Hechos 27

Acts 27
 
El último capítulo, Hechos 27, nos muestra no sólo el viaje a Roma, sino también el apóstol que lo alcanza. Allí, también, encontramos cuán verdaderamente el poder de Dios está con él. Es recibido y no poca amabilidad mostrada por los habitantes de la isla de Malta. Y Pablo ilustra hasta qué punto cualquier palabra del Señor es en vano al cumplir una de las promesas peculiares en los versículos disputados al final de Marcos. Esto golpea las mentes de estos paganos, de modo que después encontramos al padre del gran hombre en la isla con Pablo, quien ora y pone sus manos sobre él y lo sana. “Cuando se hizo esto, vinieron también otros que tenían enfermedades en la isla, y fueron sanados: que también nos honraron con muchos honores; y cuando partimos, nos cargaron con las cosas que eran necesarias”.

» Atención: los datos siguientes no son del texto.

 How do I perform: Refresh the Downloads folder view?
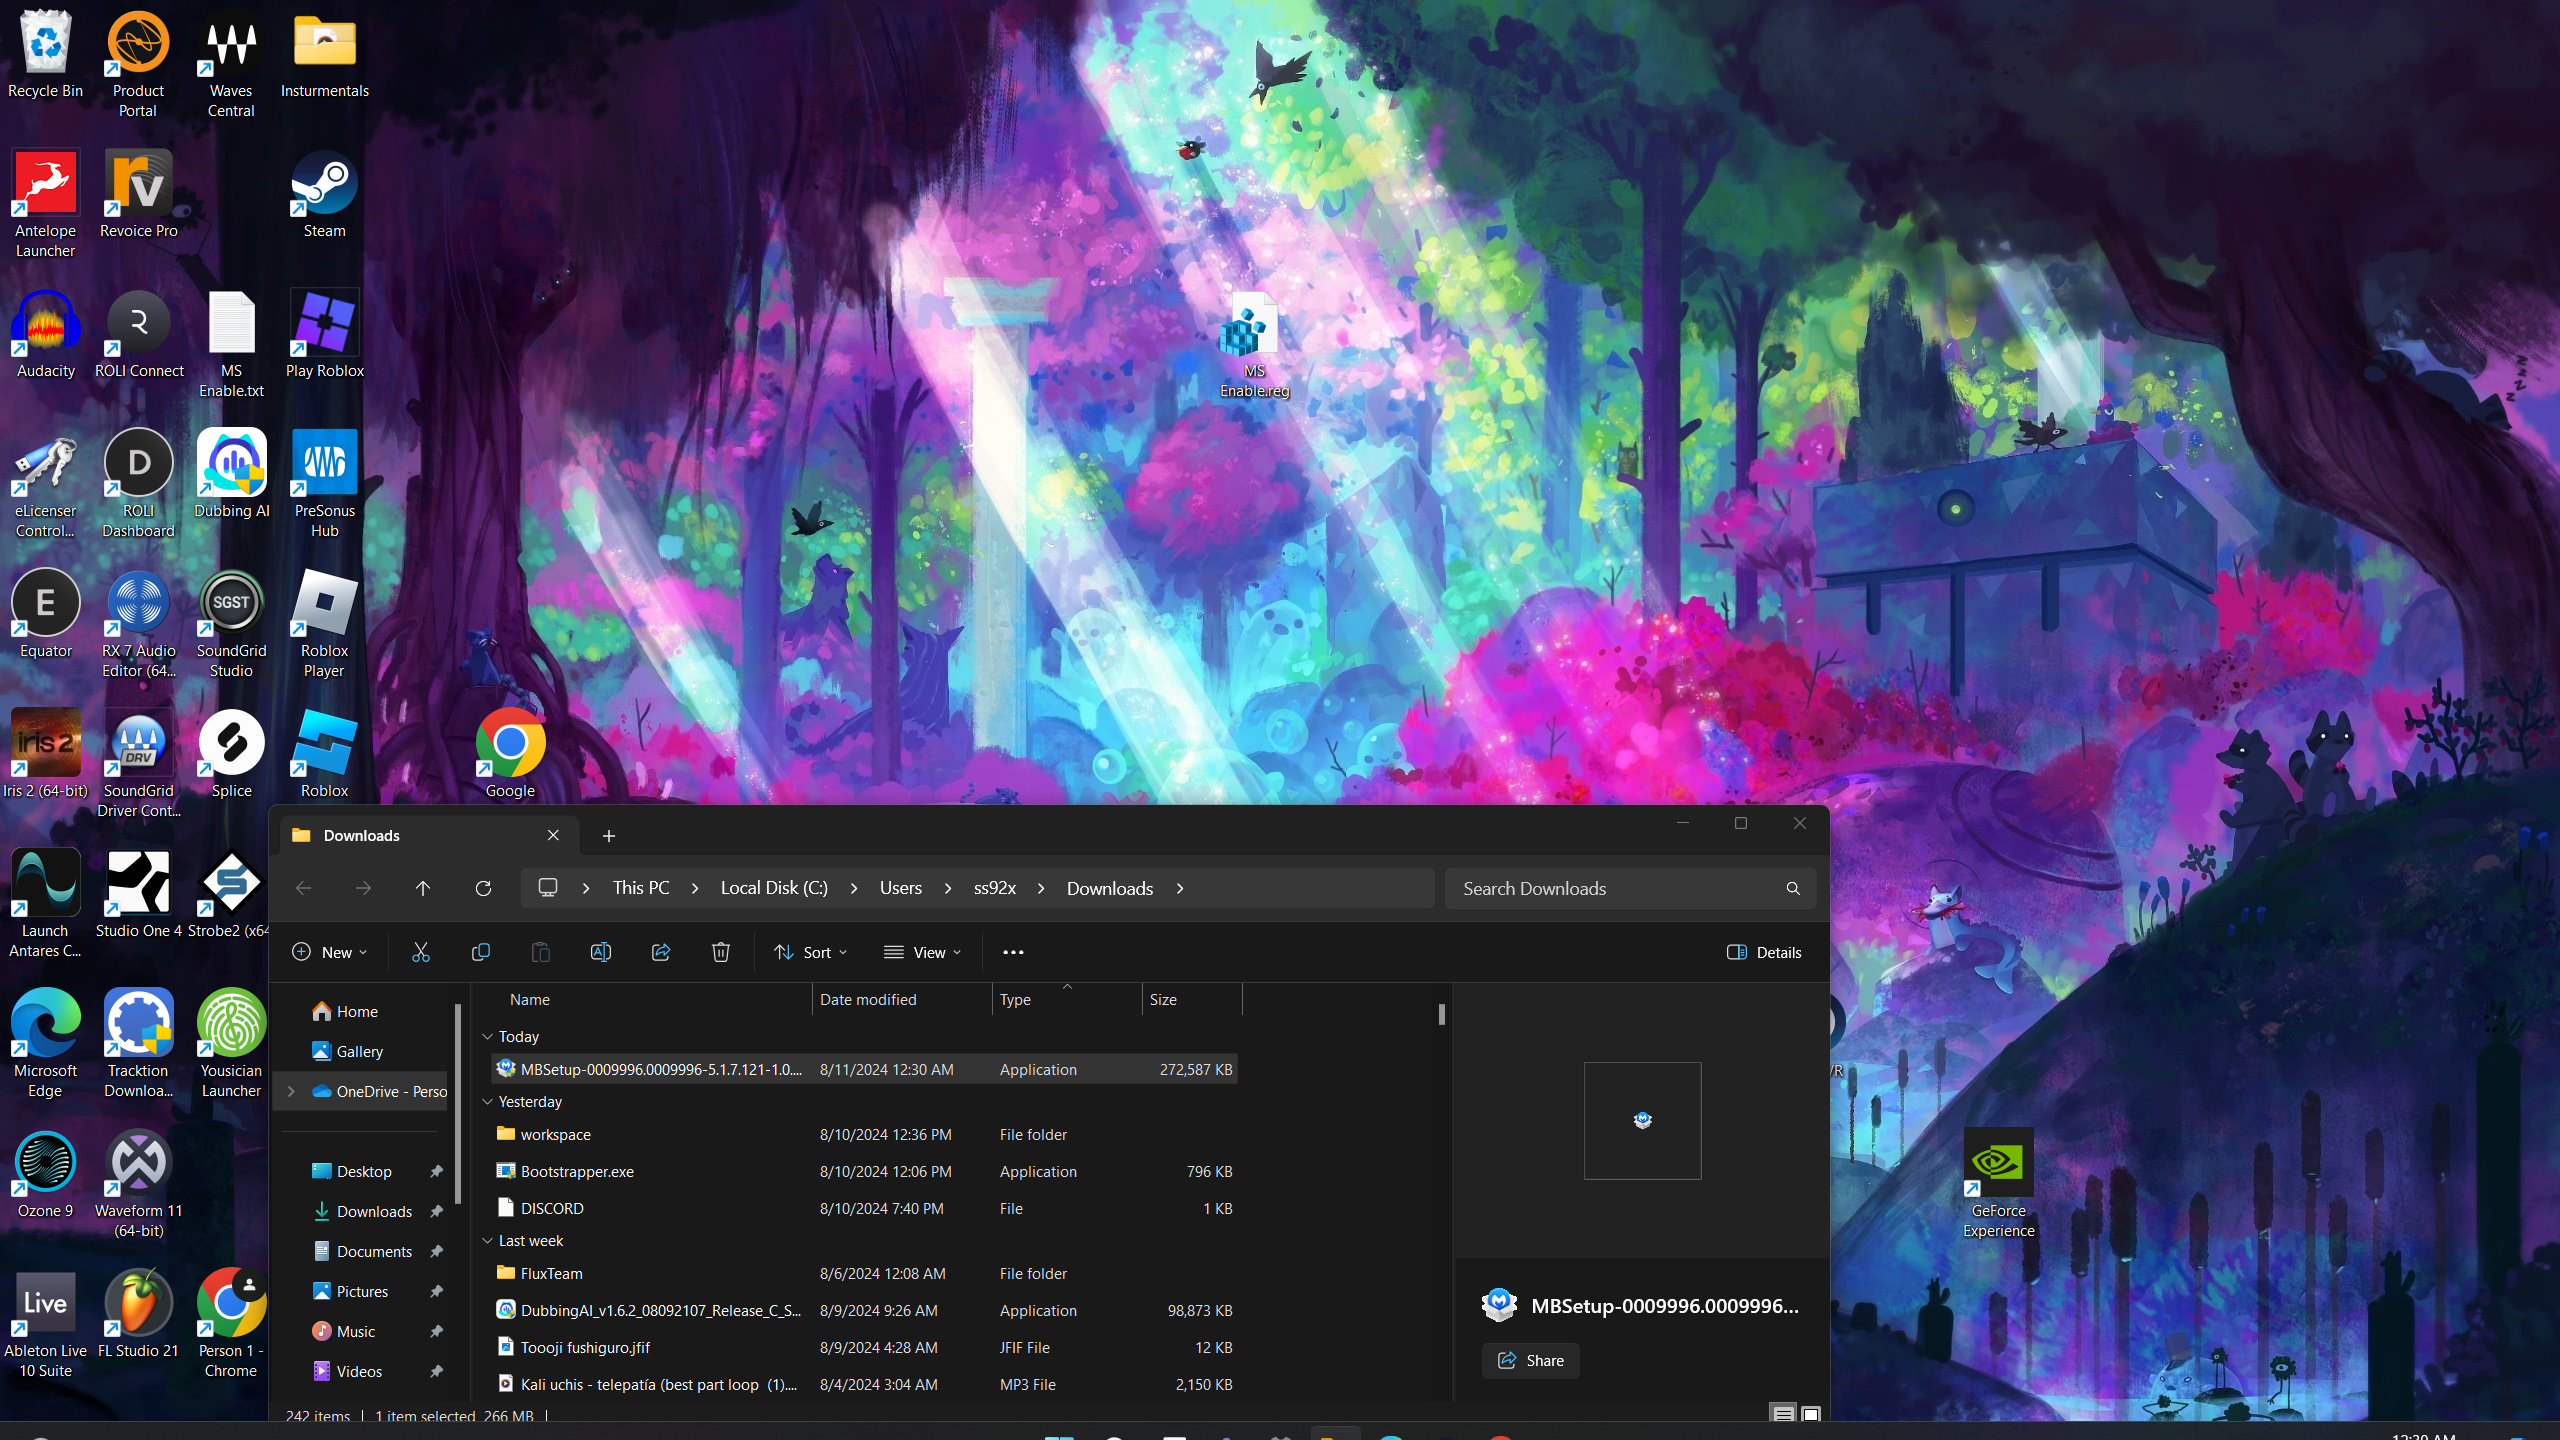[x=483, y=888]
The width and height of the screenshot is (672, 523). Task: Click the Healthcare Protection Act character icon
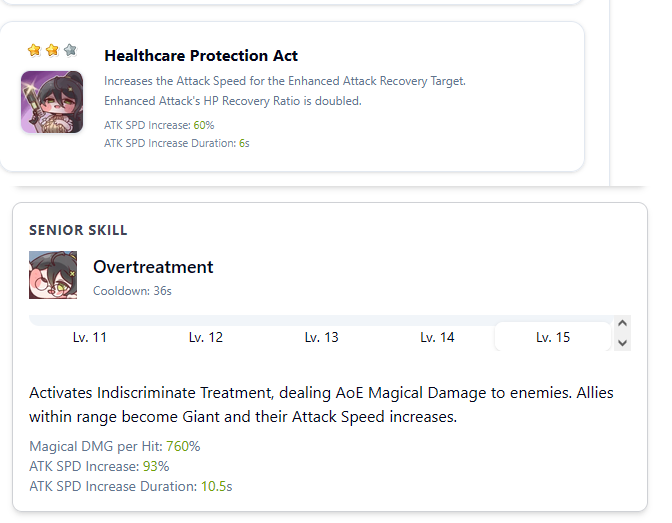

Llegados a Italia, saborean el consuelo del amor fraternal. “Encontramos hermanos, y se nos pidió que permaneciéramos con ellos siete días; y así fuimos hacia Roma. Y desde entonces, cuando los hermanos oyeron hablar de nosotros, vinieron a nuestro encuentro hasta Appii Forum y Tres Tabernae; a quien, cuando Pablo vio, agradeció a Dios y se animó”. ¡Qué gozo es para un hermano humilde ser el medio de inspirar al apóstol Pablo con alegría fresca a lo largo del camino de Cristo; y cómo nos defraudamos a nosotros mismos, así como a nuestros hermanos de tanta bendición por nuestra poca fe y escaso amor al identificarnos con los más despreciados y sufrientes por el nombre del Señor! ¡A qué obra no estamos llamados! ¡Qué misión tan maravillosa es la que el Señor confiere al alma más sencilla que nombra el nombre de Jesús! ¡Que Él nos despierte para sentir cuán bendecidos somos, y qué fuente de bendición es Él! De ellos, se dice, “fluirán ríos de agua viva."Aquí, observen, era el apóstol mismo; Y, aunque pueda parecer extraño para algunos, incluso él pudo encontrar la dulzura y el poder del ministerio del amor.
A Roma va Pablo, y allí habita con un soldado que lo guarda; y a su debido tiempo ve a los judíos, y pone delante de ellos el evangelio en toda su extensión. ¡Ay! Era la misma historia; porque el hombre es igual en todas partes, pero Dios también lo es. “Algunos creyeron las cosas que se dijeron, y otros creyeron que no. Y cuando no estuvieron de acuerdo entre ellos, partieron, después de que Pablo hubo dicho una palabra: Bien habló el Espíritu Santo por el profeta Isaías a nuestros padres, diciendo: Id a este pueblo, y decid: Oyendo oiréis, y no entenderéis; y viendo veréis, y no percibiréis”.
La sentencia, la larga condena, de endurecimiento judicial estaba a punto de caer en toda su fuerza fulminante. Había estado colgando sobre la nación desde los días del profeta Isaías; porque no sin tierra se pronunció entonces. Aún así, la paciencia de Dios siguió su camino, hasta que Jesús vino y fue rechazado, cuando las nubes se acumularon más densamente. Ahora no sólo el Espíritu Santo había venido, sino que Él había testificado del hombre glorificado resucitado desde Jerusalén hasta Roma. Pero si Él hubiera testificado, los judíos, en lugar de ser, como deberían haber sido, los primeros en recibir el testimonio de Dios, fueron de hecho los primeros en negarse, los emisarios más activos y obstinados de la incredulidad y del poder de Satanás, no sólo no entrando en sí mismos, sino prohibiendo a los que lo harían. En consecuencia, entonces y con toda justicia cayó ese manto de juicio debido a la incredulidad bajo la cual mienten hasta el día de hoy. Pero el evangelio va a los gentiles; y a pesar de todo lo que se había hecho hasta entonces, o podría obrar en el futuro, debían oír, y han oído; y somos nosotros mismos, gracias a Dios, los testigos de ello.